İnsan atomistik bir birey olarak değil, "toplum içinde insan" olarak düşünülmektedir. Toplum yapılanmış, farklılaşmış ve değişkendir. Böyle bir toplum içinde yaşayan insanlar da ilişki içindedirler.

Bu çalışmalar daha sonra Frankfurt Okulunun son temsilcisi olan Habermas'ın iletişimsel eylem kuramı (1996) ile yeni bir kimlik kazanmıştır. Habermas "rasyonelliği, araçsal ve toplum dışından değerlendirilen bir şey olmaktan çıkararak karşılıklı iletişimle ortaya konulan bir şey haline" getirmiştir (Tekeli, 1999: 93).

2.5.1 Oyun ve Simgesel Etkileşim Kuramı

E. Goffman'ın (1959) Oyun Kuramı'nda, hayat bir tiyatro sahnesidir. Toplumsal çevre tarafından tasarlanan metne göre, bireyler de yaşam dramının aktörleridir. Onlar, bazen metni izlerler, bazen de ona karşı hareket ederler. Kişiler - aktörler, "kabul gören bir benlik imajı sunabilmek için sistemi işletirler" (Poloma, 1993: 218). Goffman burada,

fonksiyonalist - yapısalcı kuramdan farklı olarak yapılar yerine bireyleri, bireysel davranışın önemini vurgular.

Poloma'ya göre; Mead'ın sosyal - psikolojik yaklaşımına dayanan "simgesel etkileşim", sosyolojik çözümlemenin ihmal edilmiş bir boyutu olan insan davranışının öznel ve yorumlayıcı yönlerini öne çıkarmıştır. Simgesel etkileşime göre; birey, nesnel yapı ya da durum tarafından belirlenmiş bir ürün olmaktan çok, en azından kısmen özgür bir birim olarak değerlendirilir. Bireysel eylem de, toplumsal bir uyarana bir tepki olarak değil, "sosyolojik aktörün nesnel uyaranı öznel tanımlaması ve yorumlaması" olarak değerlendirilir.
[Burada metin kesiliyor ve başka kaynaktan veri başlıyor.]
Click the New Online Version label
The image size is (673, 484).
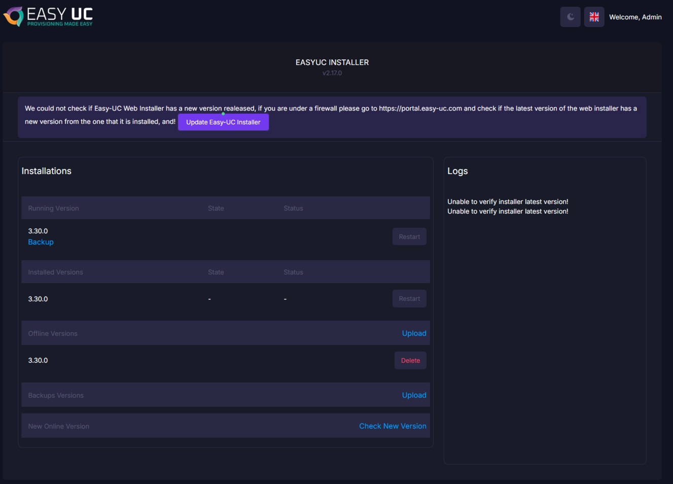pyautogui.click(x=58, y=427)

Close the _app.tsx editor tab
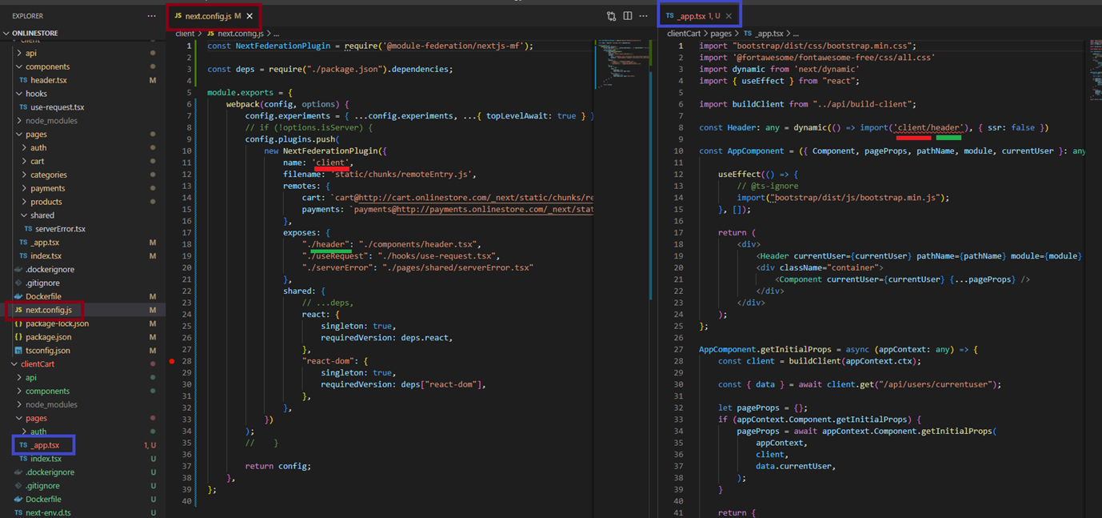(x=729, y=16)
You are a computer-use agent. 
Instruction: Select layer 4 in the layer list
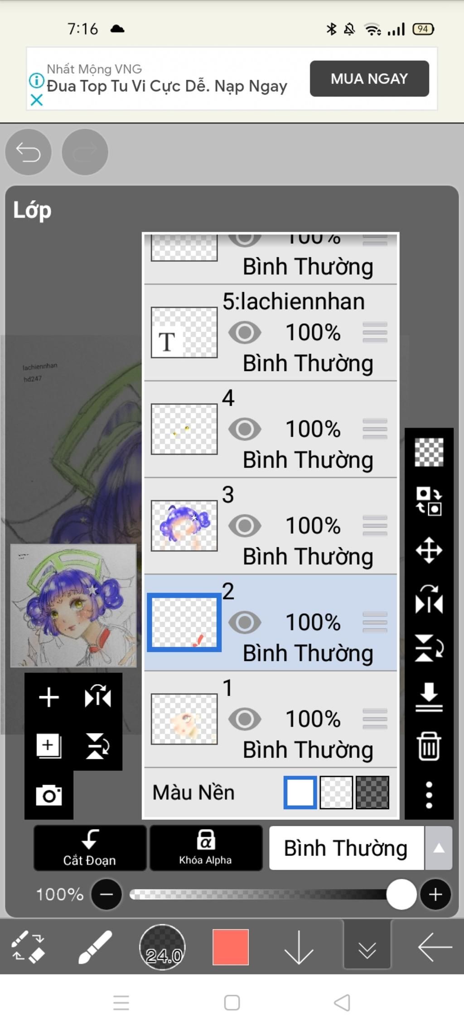coord(271,429)
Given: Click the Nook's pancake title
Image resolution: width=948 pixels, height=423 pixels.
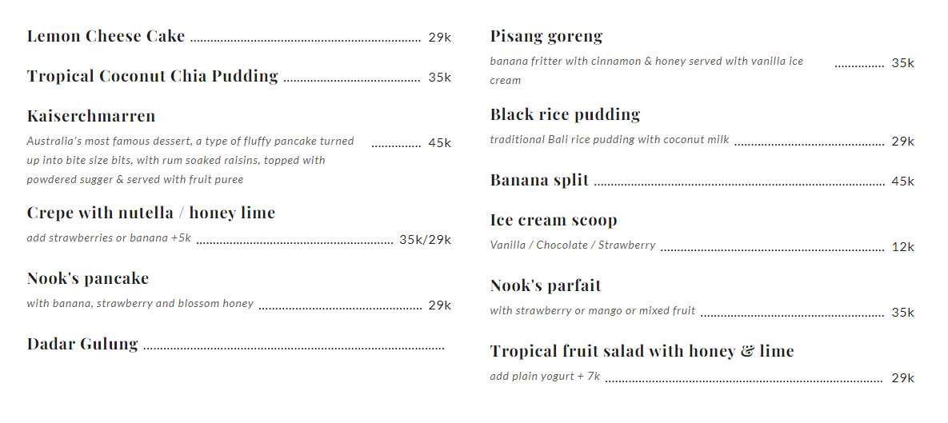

Mead'ın sosyal psikolojik yaklaşımında, toplumsal gerçekliğin durağan bir görünümünden çok süreçsel kavranışı söz konusudur. Hem insanlar, hem de toplumsal düzenler, tamamlanmış olgular değil, olma sürecindedirler. Mead'ın bireyi ikili bir benliğe sahiptir; biyolojik ve psikolojik "ben" ile sosyolojik "bana"nın bileşimidir. Simgesel etkileşim, en önemli sembol olan dilin kullanımı ve jestler aracılığı ile gerçekleşir. Simgeler de insanlar ve toplumlar gibi devam eden bir süreç halindedirler. Simgesel etkileşimci çözümlemenin konusu "anlam"ın taşınması sürecidir. Mead'a göre, sosyolojinin konusu, toplumsal durumlarda, farklı aktörler arasında örgütlenmiş ve kalıplaşmış etkileşimdir. İkili benlik diyalektik bir anlayış, süreç ve etkileşim düşünceleri de dinamik bir yaklaşım olduğunu göstermektedir.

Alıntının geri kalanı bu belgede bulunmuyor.